In a widely discussed 1997 essay in Vanity Fair, cultural critic James Wolcott called creative nonfiction "a sickly transfusion, whereby the weakling personal voice of sensitive fiction is inserted into the beery carcass of nonfiction." He condemned confessional memoirs as tending toward self-indulgence, and slammed Gutkind for driving the confessional writing bandwagon.
In an essay published in Creative Nonfiction, Gutkind responded: "This couldn't be the Lee Gutkind my students complain about, who forces them into endless journalistic immersion situations and makes them write essays and articles without once using the word 'I' in reference to themselves."

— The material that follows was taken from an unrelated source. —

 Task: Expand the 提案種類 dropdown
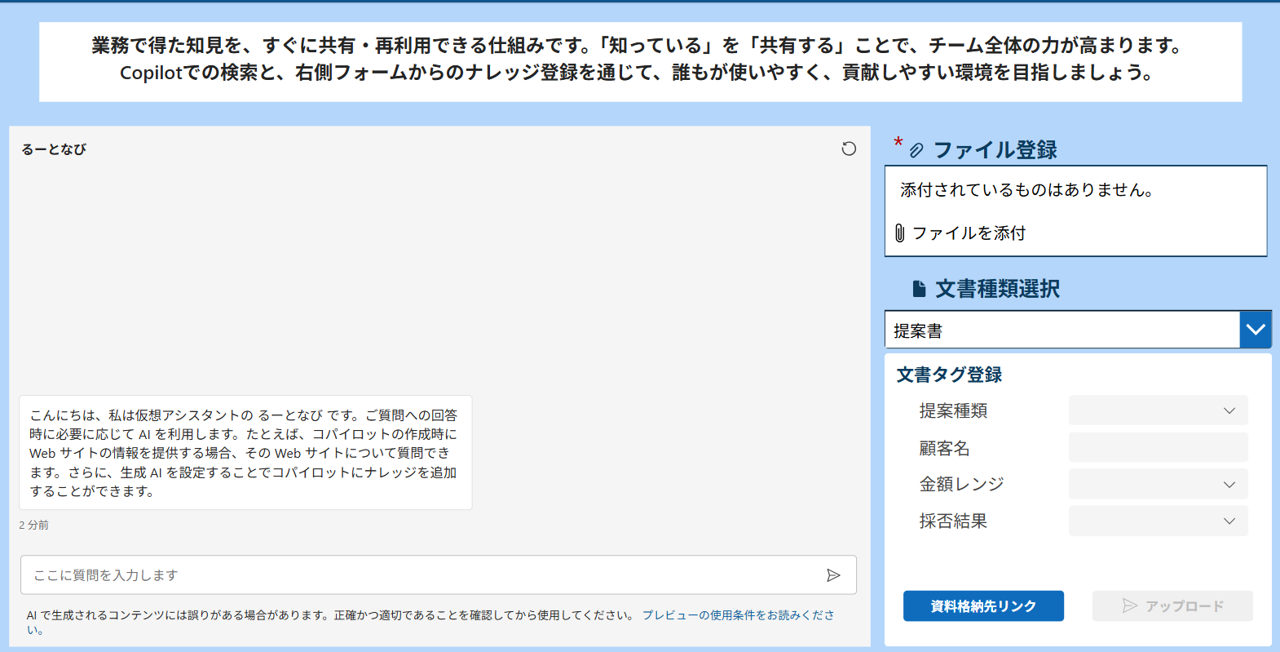click(1158, 410)
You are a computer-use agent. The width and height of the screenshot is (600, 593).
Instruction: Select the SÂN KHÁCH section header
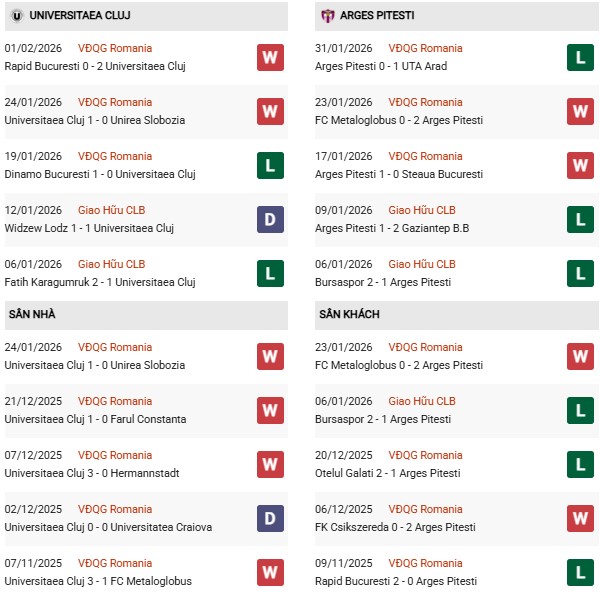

Yet essays with the author at the center form the meat of Gutkind's journal. In the recent issue "Emerging Women Writers II," for example, every piece details an experience of its author -- author meeting up with an ex-husband, author playing with her son, author in a younger day working as a prostitute. Gutkind admitted his journal has published only a half-dozen essays that consist of "meaty" nonfiction, in which the writer-reporter explores territory beyond himself.

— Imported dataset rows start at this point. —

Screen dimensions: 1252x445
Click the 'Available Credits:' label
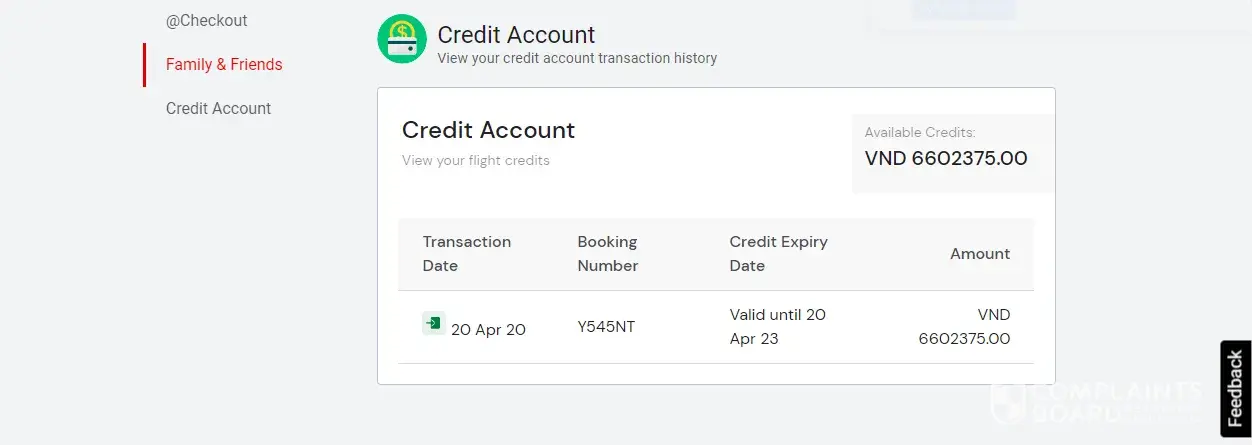pos(920,132)
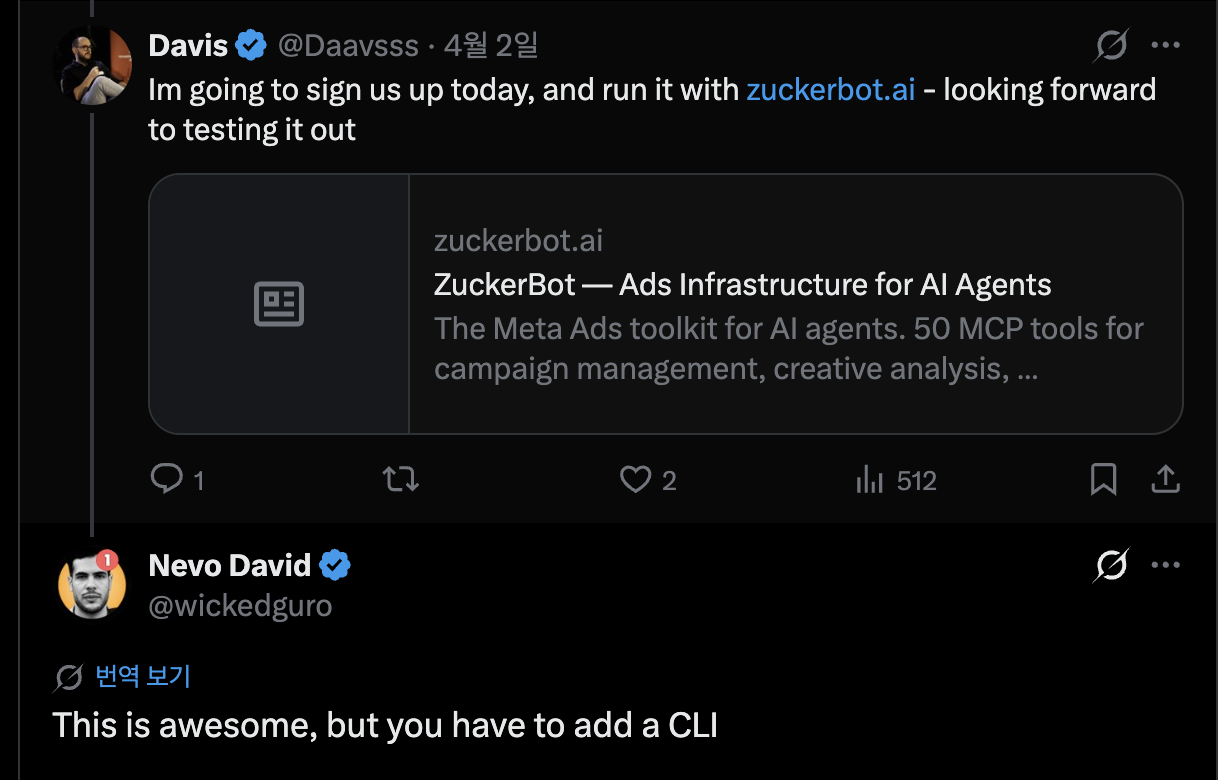Bookmark Davis's tweet
Viewport: 1218px width, 780px height.
click(x=1103, y=481)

"I regret that," he said. But he insisted that author-centered essays form the bulk of the 300-or-so unsolicited manuscripts his office receives each month. He said he's trying to solicit more journalistic pieces.
"If I was God, I'd put my students in a circus, in a hospital intensive-care unit, in a women's shelter," Gutkind said. "There's only so far you can go with the death of your grandmother or the abuse of your father."
Similarly, the editors of River Teeth, a new journal of "narrative nonfiction" out of Ashland University in Ohio, stated in their first issue that a good portion of their journal will feature the writing of "journalists who have been pushing at the edges of newsrooms for years now." An essay by Franklin appears in that issue.

To be sure, Gutkind, 55, has benefited from all the controversy over creative nonfiction. The Wolcott essay, he said, was "a wonderful thing to happen to us." Phone calls flooded the journal's Walnut Street office after it was published, and a surge of subscriptions followed, mostly from people with a connection to a university or a writing organization.
The journal now has 2,200 subscribers and a total circulation of 4,000. Gutkind, as editor, oversees two "nearly" full-time staff members, plus a handful of part-timers and unpaid interns.
Fees that colleges pay to use Creative Nonfiction as a text in their writing classes, along with subscription and advertising revenue and financial support from Goucher College, help the journal earn 45 percent of its operating budget.
The rest of the budget is supported by grants, some of which have come from the NEA, the Heinz Endowments, the Lila Wallace-Readers' Digest Fund and the Juliet Lea Hillman Simonds Foundation. Lea Simonds is a member of the journal's editorial board.
The journal also has led Duquesne University Press to publish a book series called Emerging Writers in Creative Nonfiction, with Gutkind as editor.
The next issue of Creative Nonfiction, "All Men," will appear in late January and will feature works by male writers. A future issue will focus on writers with roots in, or connections to, Pittsburgh.
As for Gutkind, he is in the midst of writing a business plan for the journal while continuing to raise money for it. He also speaks internationally about creative nonfiction. His Pitt classes and journal-related activities don't leave much time for the Shadyside resident and single father to write, although he rises at 4:30 a.m. daily to do so.
He is working on a book about fatherhood at the moment. But he no longer strives to write the Great American Novel.
"When you can dramatize a real life," he said, "why not write about real people?"